§ **Exercise goal**: Write out exactly every line from the one containing "The height and width of the screenshot is (812, 1491)." through the final line of the material below, both included. Pictures are to be skipped.

BEGIN Records supplied

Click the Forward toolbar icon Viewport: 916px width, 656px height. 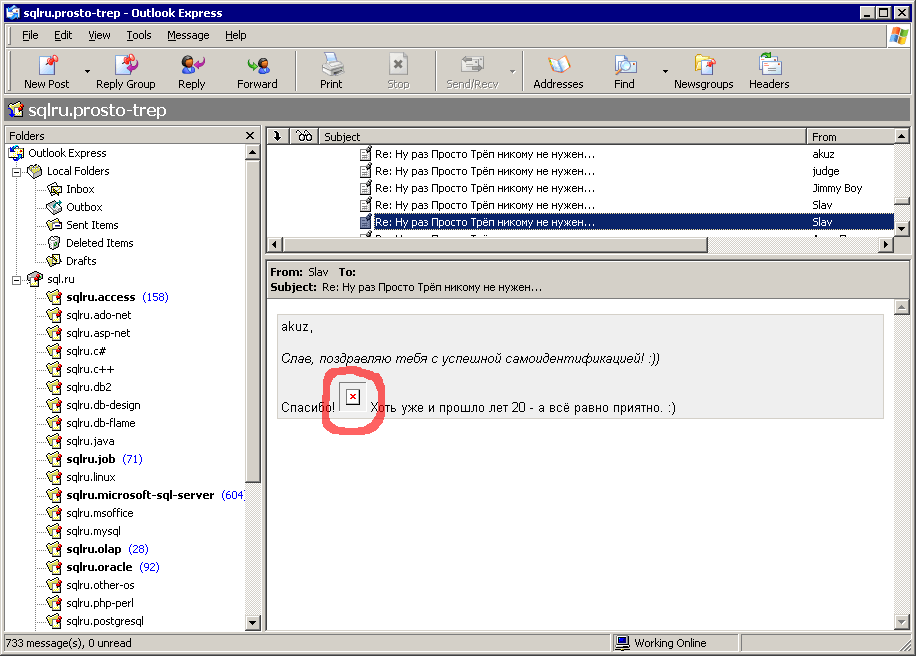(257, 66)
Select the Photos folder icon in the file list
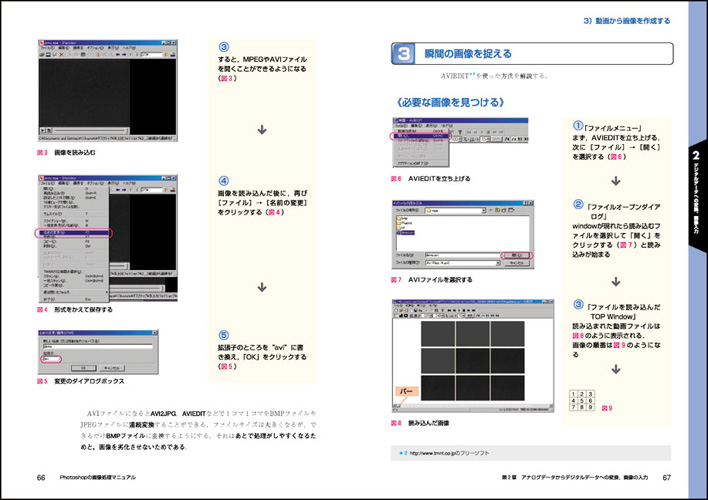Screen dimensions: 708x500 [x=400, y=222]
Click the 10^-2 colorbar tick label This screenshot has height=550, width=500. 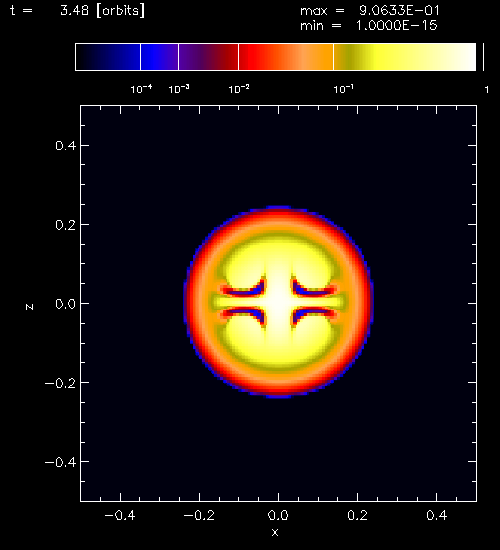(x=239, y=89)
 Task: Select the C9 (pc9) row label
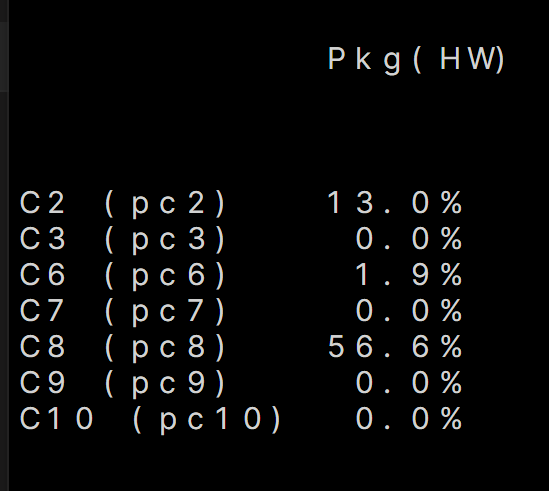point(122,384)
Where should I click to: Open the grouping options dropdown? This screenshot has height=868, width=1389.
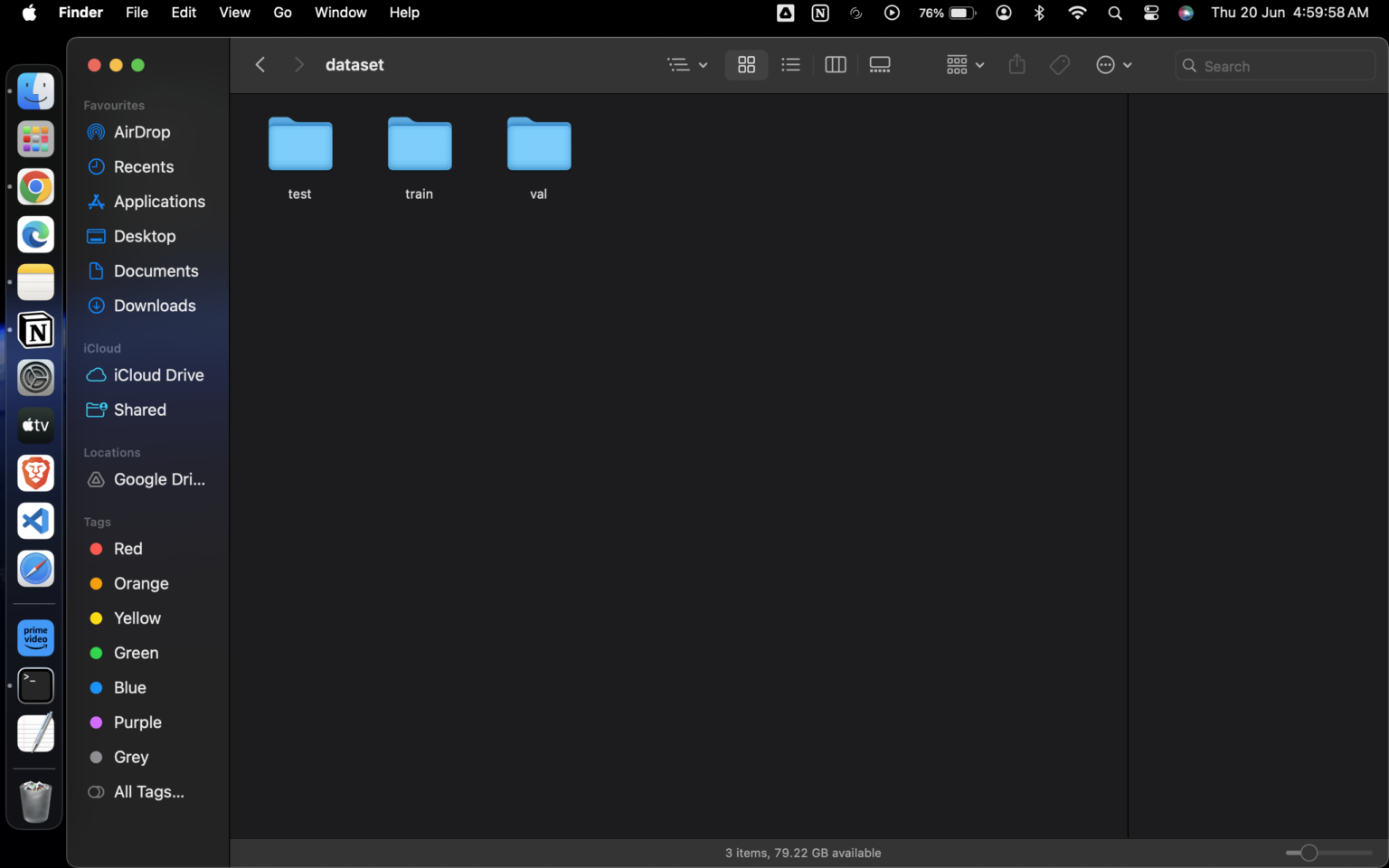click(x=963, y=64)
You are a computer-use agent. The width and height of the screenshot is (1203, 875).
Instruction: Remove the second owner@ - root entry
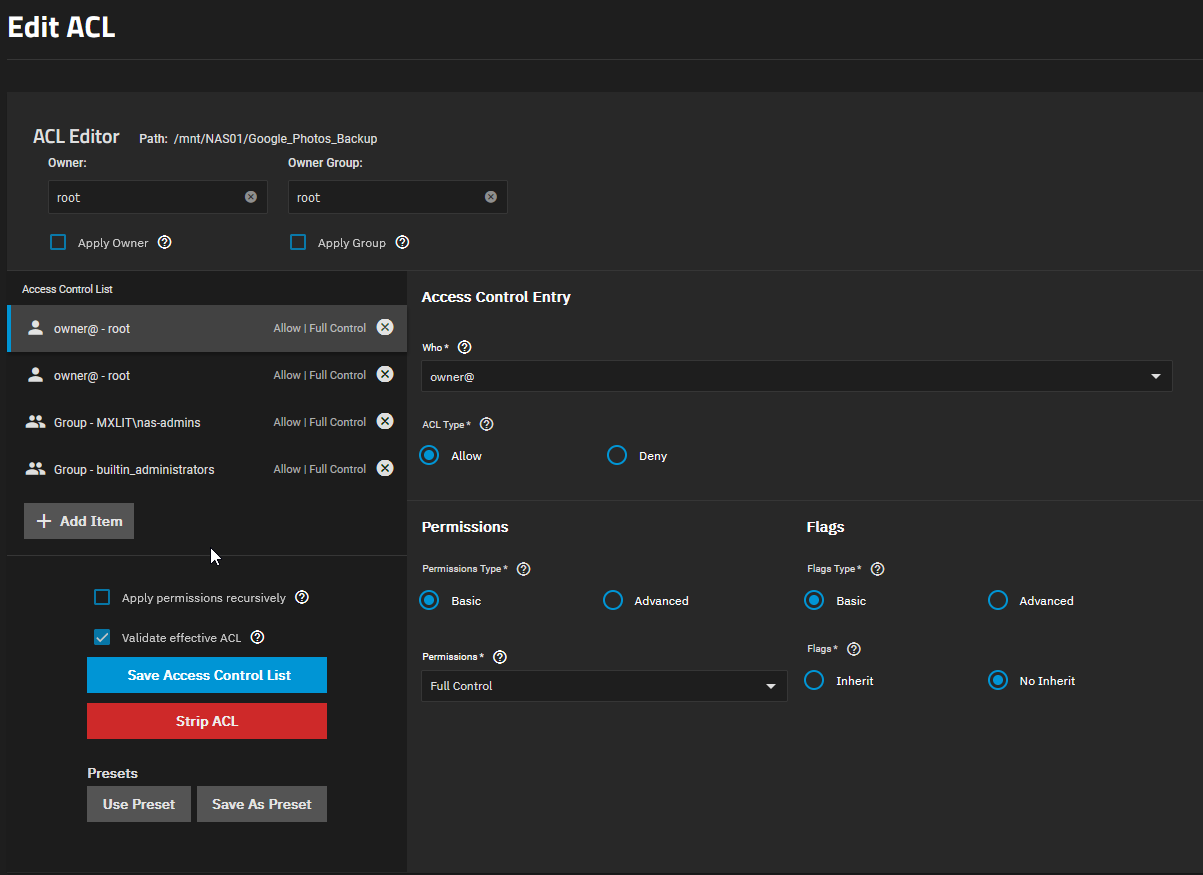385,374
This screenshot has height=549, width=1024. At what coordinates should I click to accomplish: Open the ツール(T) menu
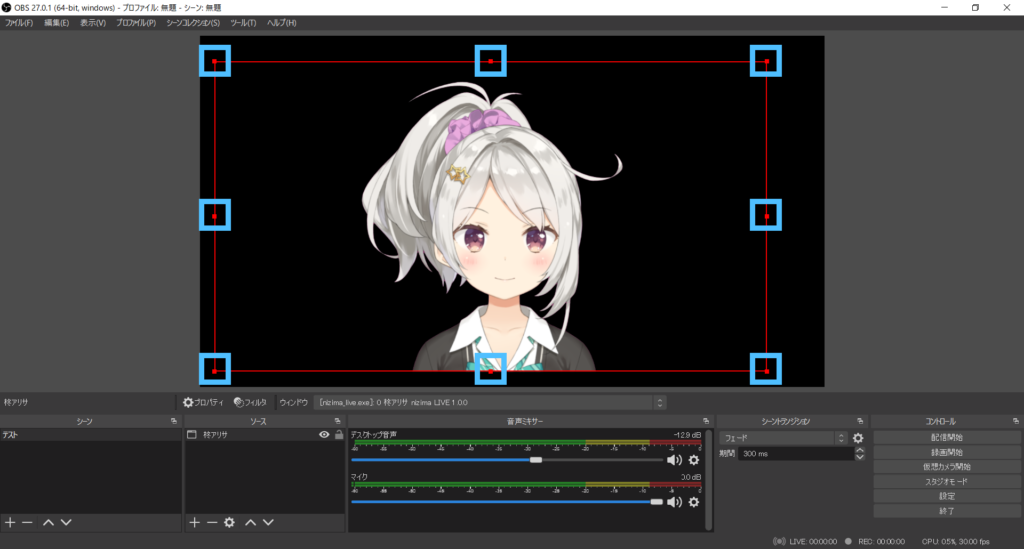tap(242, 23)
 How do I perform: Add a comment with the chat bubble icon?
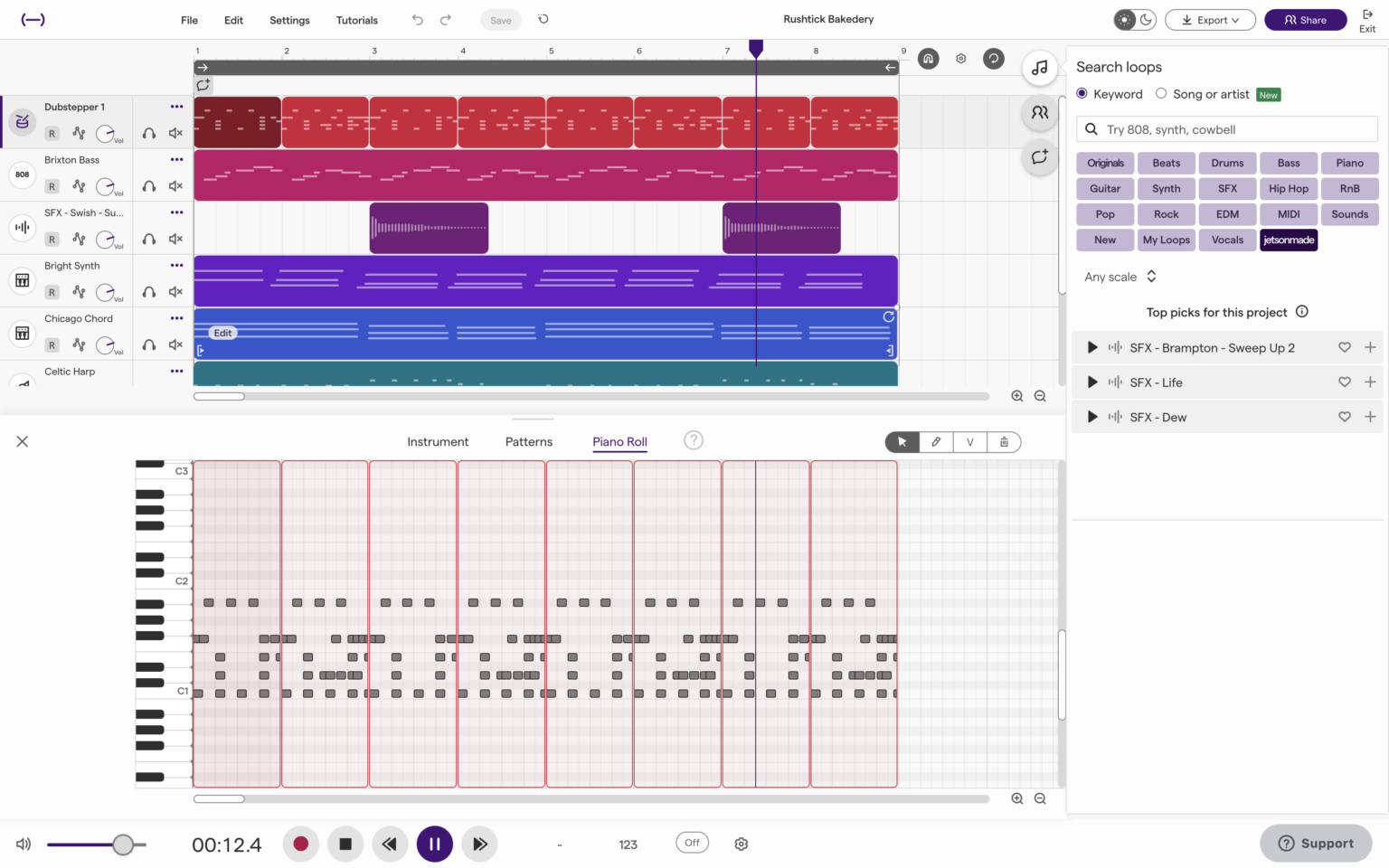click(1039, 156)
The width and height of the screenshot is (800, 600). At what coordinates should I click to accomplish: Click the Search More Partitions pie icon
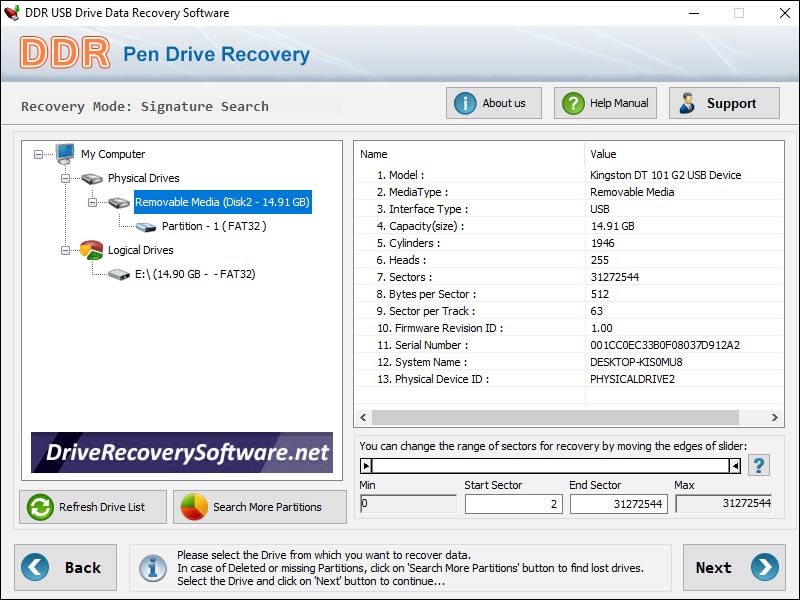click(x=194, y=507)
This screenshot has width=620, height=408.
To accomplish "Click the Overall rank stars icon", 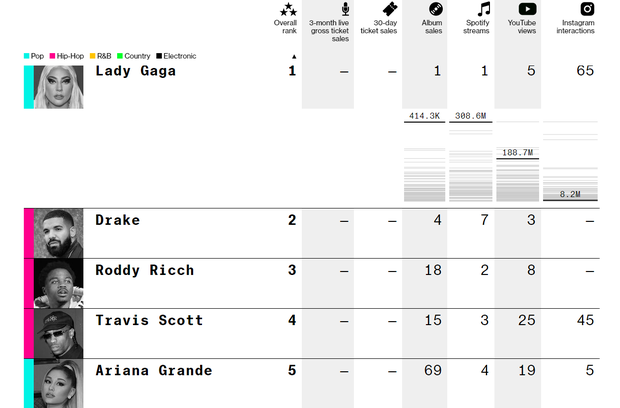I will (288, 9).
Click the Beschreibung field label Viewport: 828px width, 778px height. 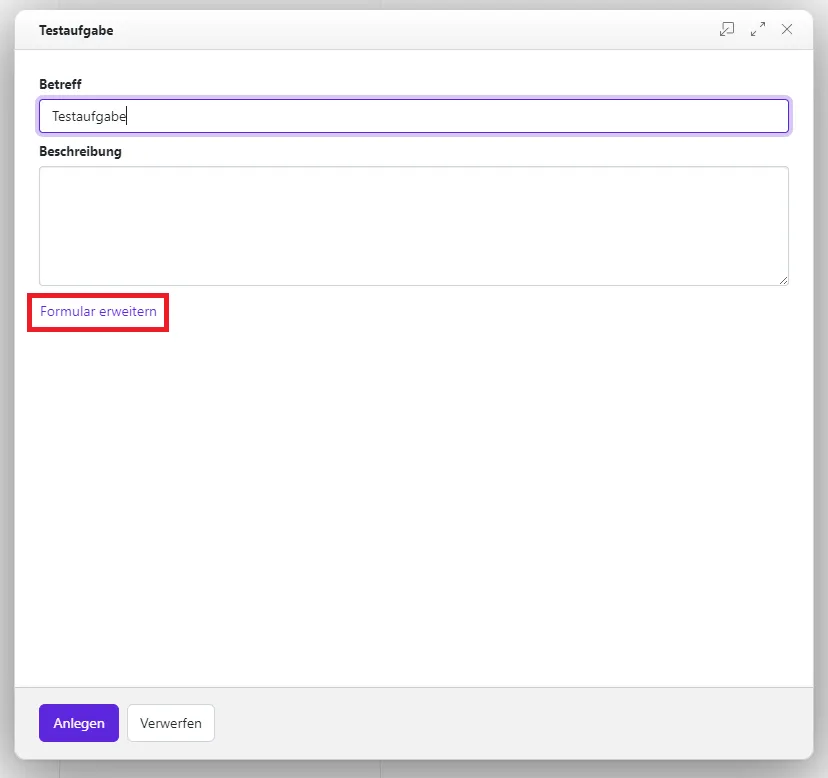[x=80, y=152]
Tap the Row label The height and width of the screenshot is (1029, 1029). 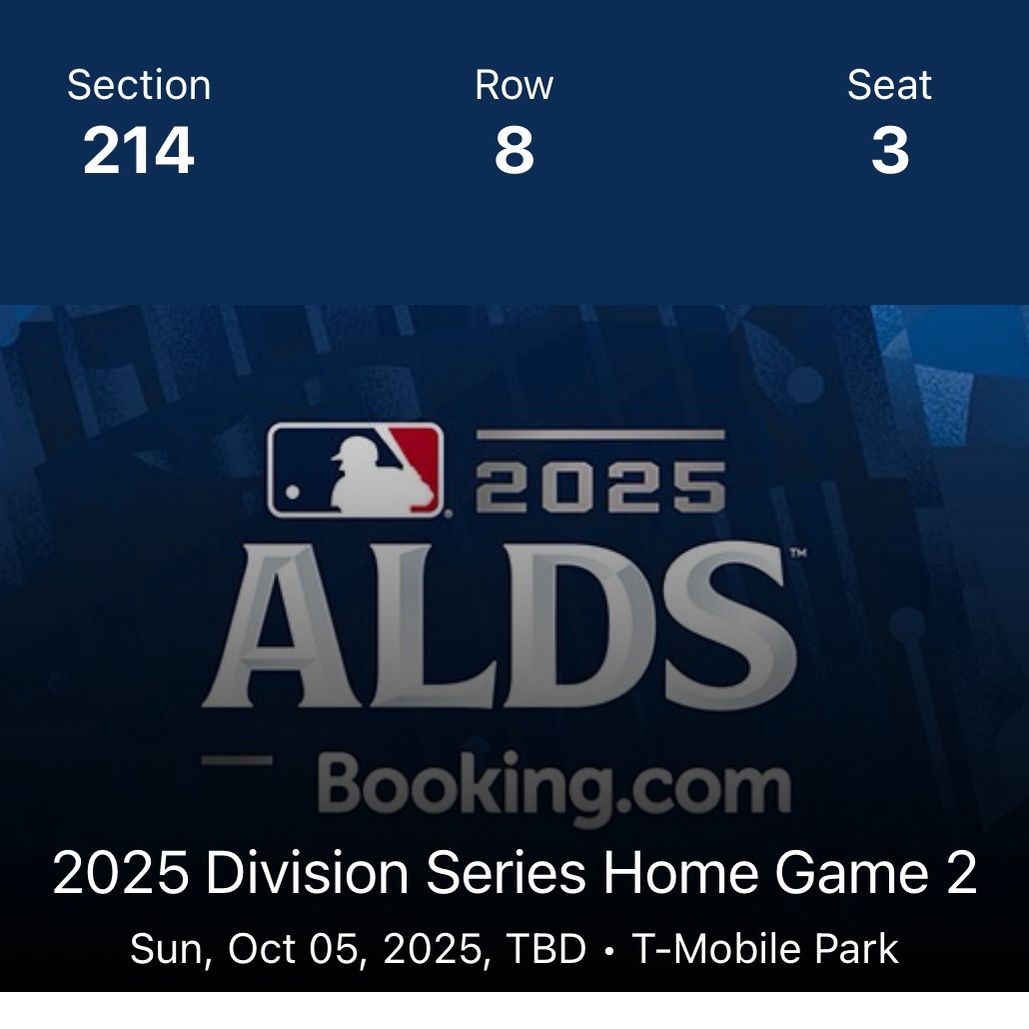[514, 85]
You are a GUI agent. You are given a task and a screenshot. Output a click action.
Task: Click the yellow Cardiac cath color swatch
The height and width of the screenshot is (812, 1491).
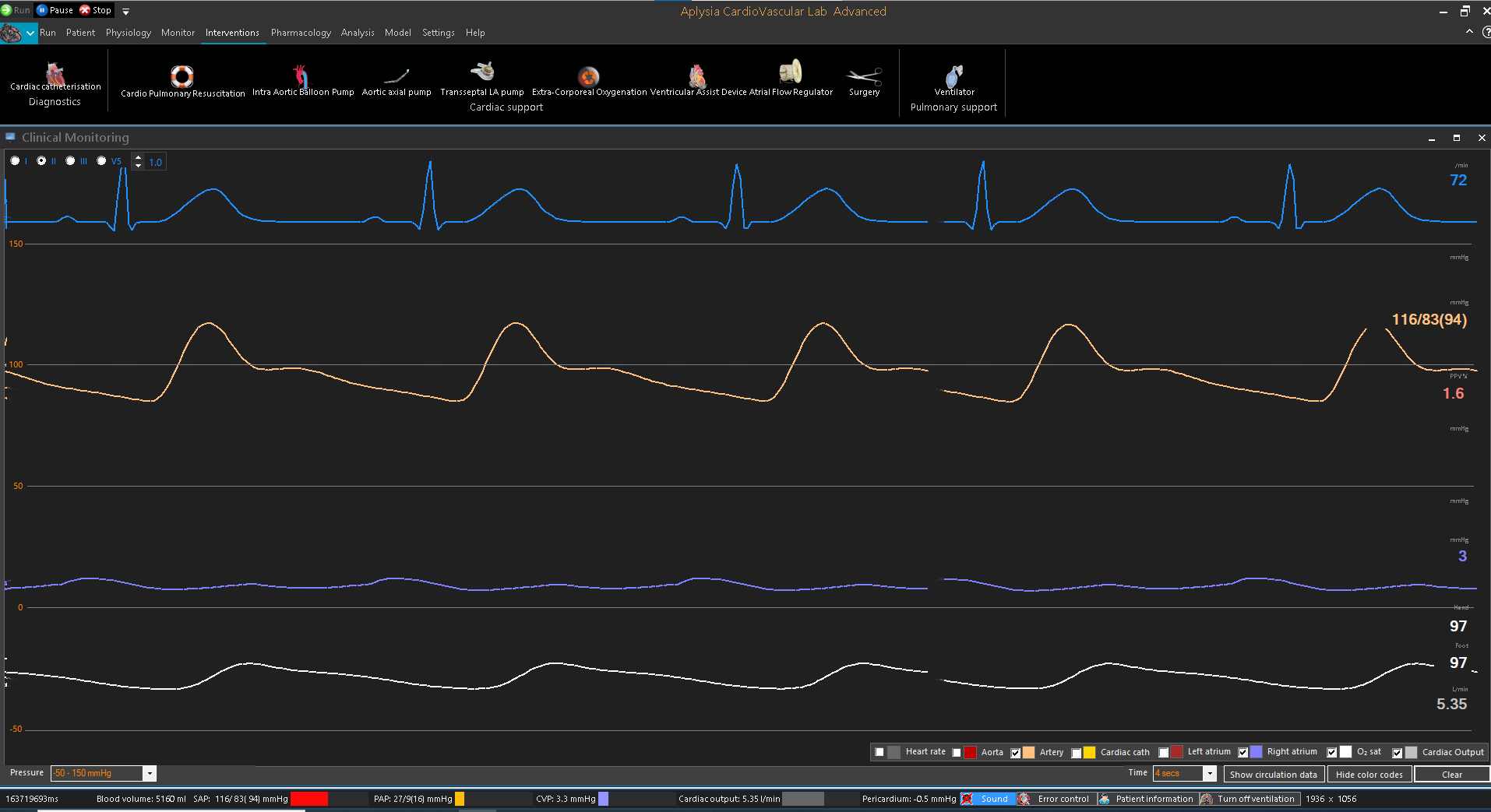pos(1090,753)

END Records supplied

§ **Answer box**:
The height and width of the screenshot is (812, 1491).
pos(1090,753)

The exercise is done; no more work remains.